First two versions of AGC existed the block I and the block II. The block II was a lot more that just made with different chips, they made some changes to the hardware as they found out things they needed/missed in the early specs. The block I did fly, just not on any maned missions.
The first problem with that package that was sent in was both the block I and block II machines were made with 3 input NOR gates, not 2 input gates. We look at it now and think that was stupid, but in fact it was a great idea for the time. One part. Fairchild could ramp up production, tweak the process and get the MTBF way down.
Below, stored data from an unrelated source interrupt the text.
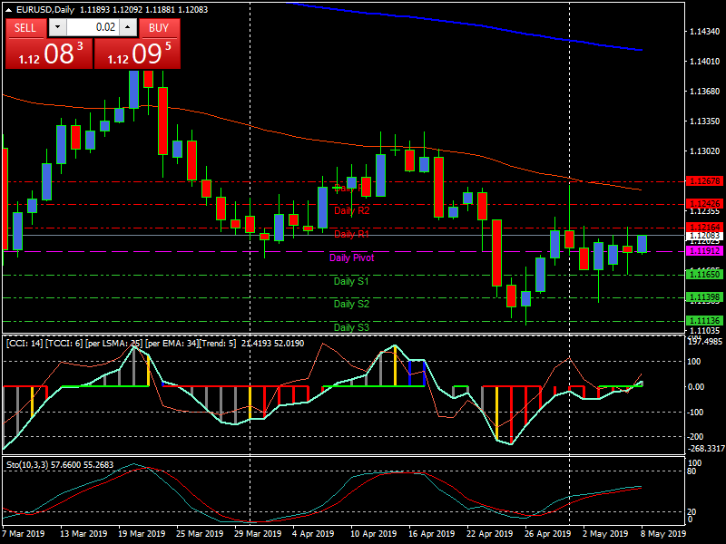Click the SELL button
The width and height of the screenshot is (726, 544).
(x=25, y=28)
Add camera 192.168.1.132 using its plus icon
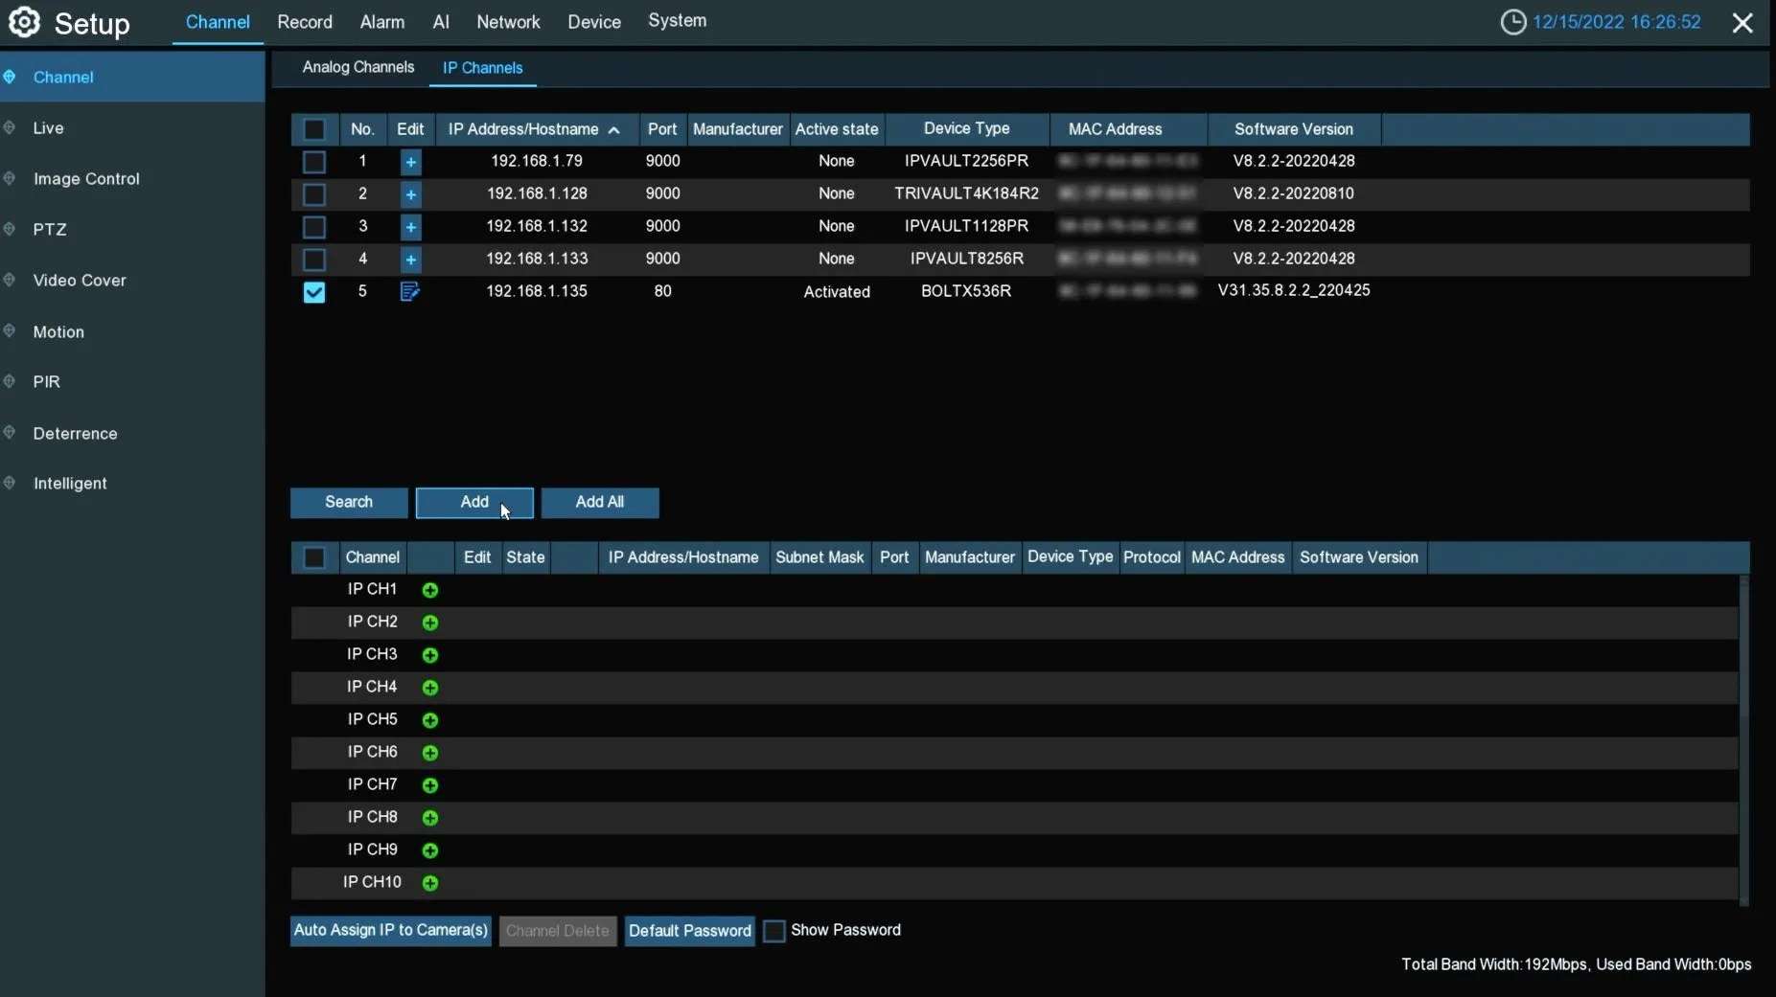Screen dimensions: 1776x997 point(410,227)
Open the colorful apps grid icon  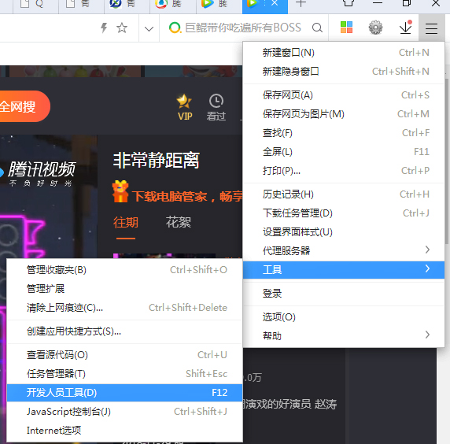coord(346,28)
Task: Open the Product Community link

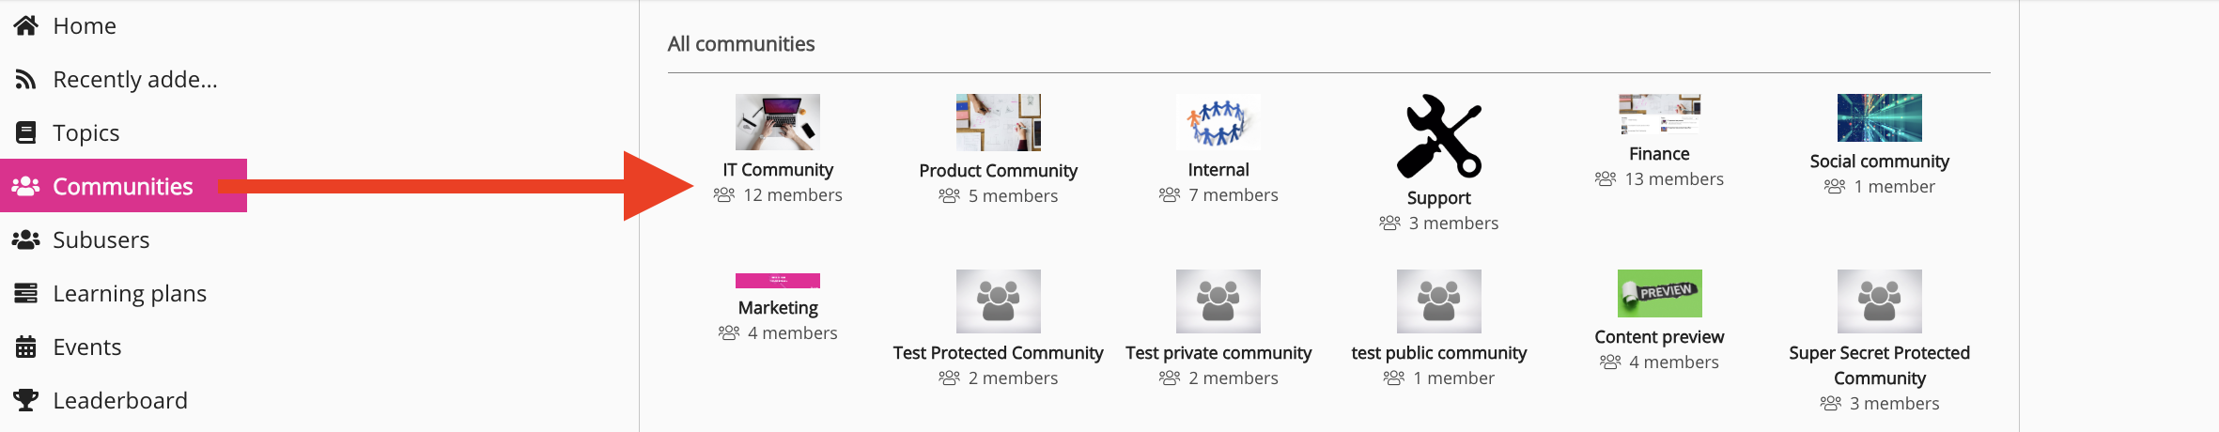Action: tap(998, 171)
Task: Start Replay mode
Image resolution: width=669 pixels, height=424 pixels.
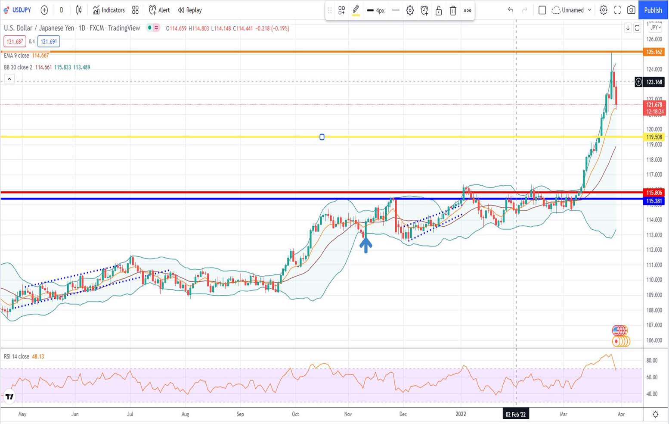Action: pyautogui.click(x=190, y=10)
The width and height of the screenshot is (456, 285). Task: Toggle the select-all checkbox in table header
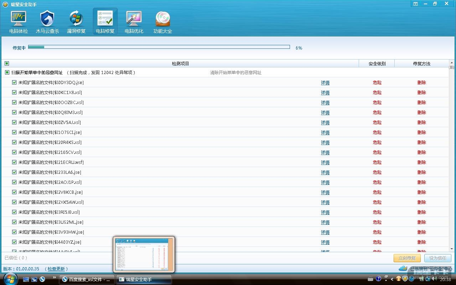7,63

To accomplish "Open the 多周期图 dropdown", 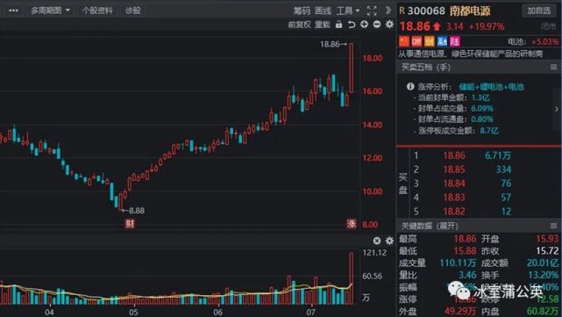I will click(x=49, y=11).
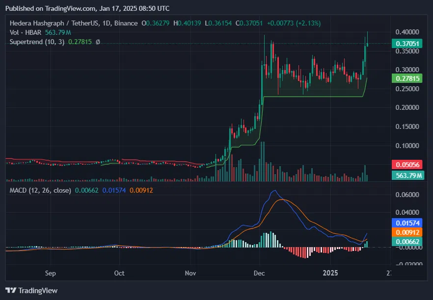Image resolution: width=433 pixels, height=300 pixels.
Task: Click the 2025 label on the time axis
Action: (x=330, y=274)
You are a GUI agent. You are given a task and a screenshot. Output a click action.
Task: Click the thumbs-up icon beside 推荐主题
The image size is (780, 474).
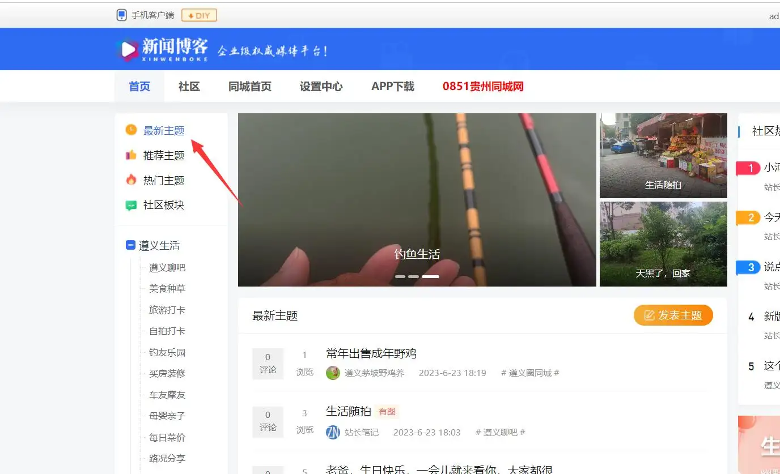(131, 155)
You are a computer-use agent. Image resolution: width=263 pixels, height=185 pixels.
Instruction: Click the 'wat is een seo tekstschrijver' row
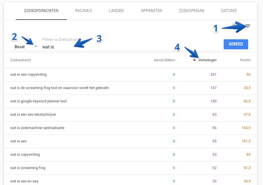(130, 115)
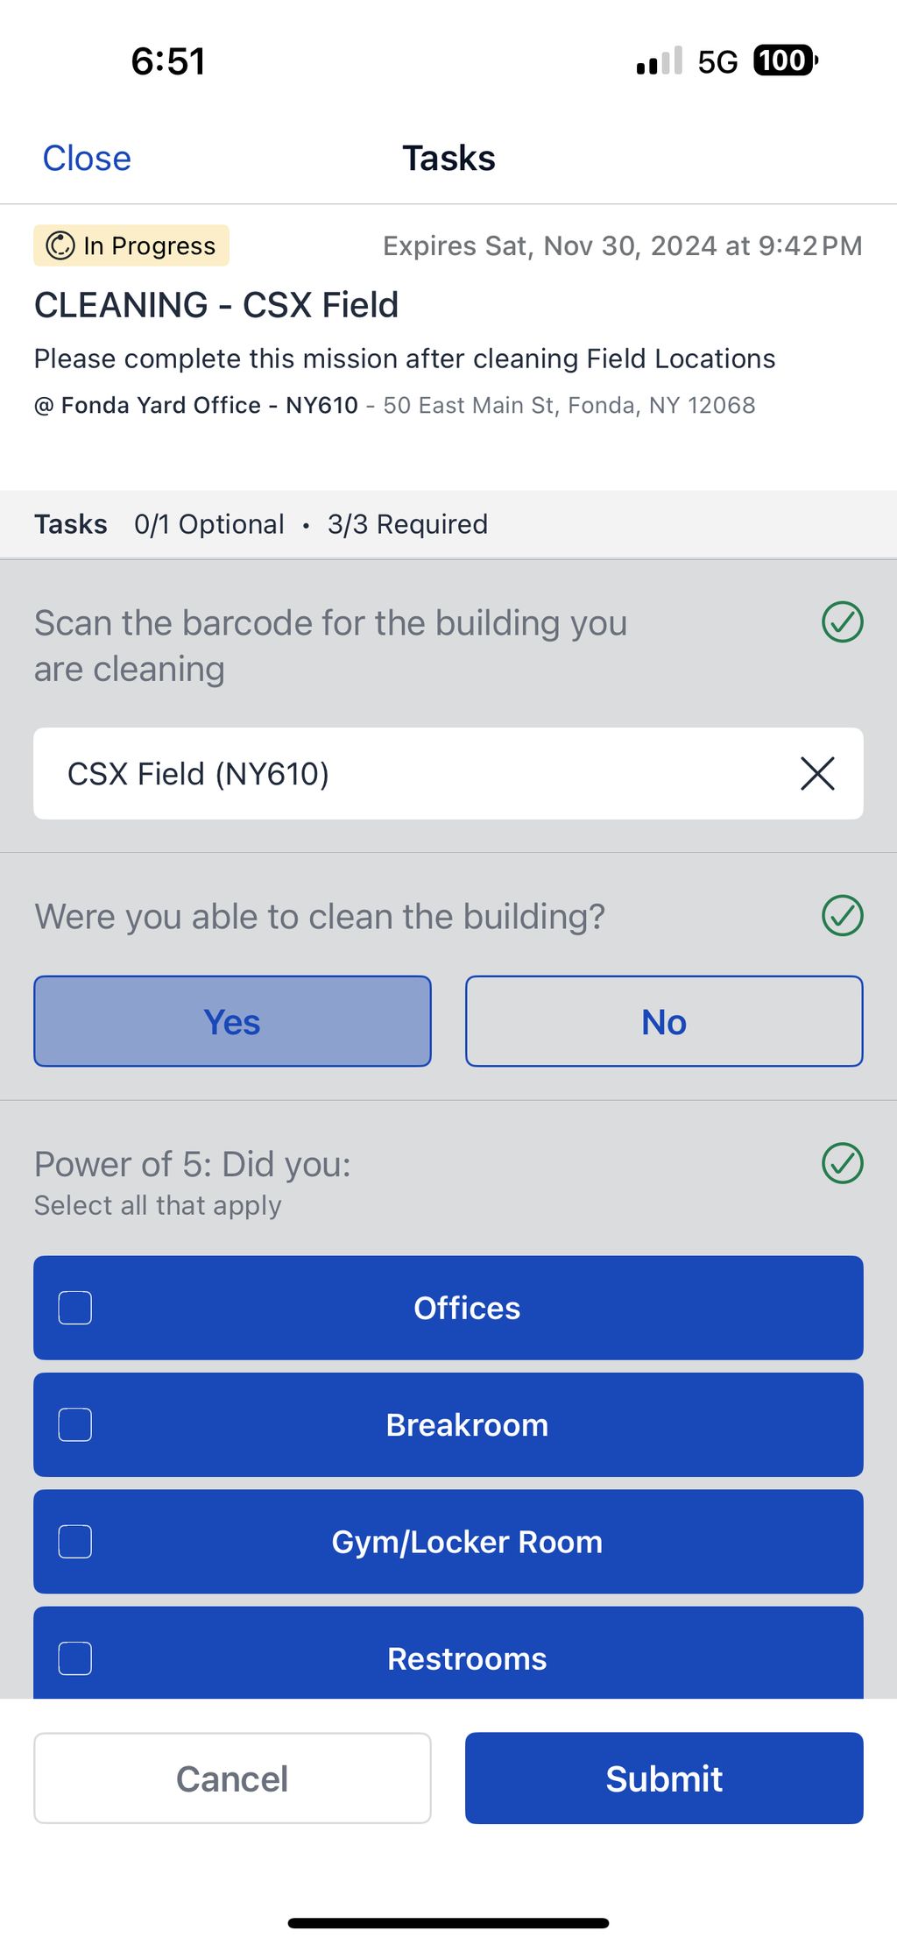The width and height of the screenshot is (897, 1945).
Task: Click the Power of 5 completion checkmark
Action: pyautogui.click(x=842, y=1163)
Check some of the documents on the net, there are graphs and charts of failure rates of the 3 input NOR gates.
The block I chips were also a single gate per package, thus it took 4100 chips in a TO style case.
The block II on the other hand went to flat pack dual 3 input NOR gate, and took 2800 of those.
A few other things that need to be corrected, it was not 16bit machine, it was 15bit, but memory had a 16th parity bit.
Memory layout was strange because the code and variable store kept growing and you only had so many bits in the the instruction for addresses. They had to do banking and add registers that controlled banks. Even that wasn't enough and they added a bit in one output channel for a "super bank".
The other odd thing about the machine was it's math, it was one's compliment rather than two's. This made for a few odd things like a positive and negative zero. Fine for most stuff but not when the hardware bumps up or down counter in memory each time a gyro sends a pulse. It think I saw some paper from one of designers that looking back the ones's compliment was a poor design choice.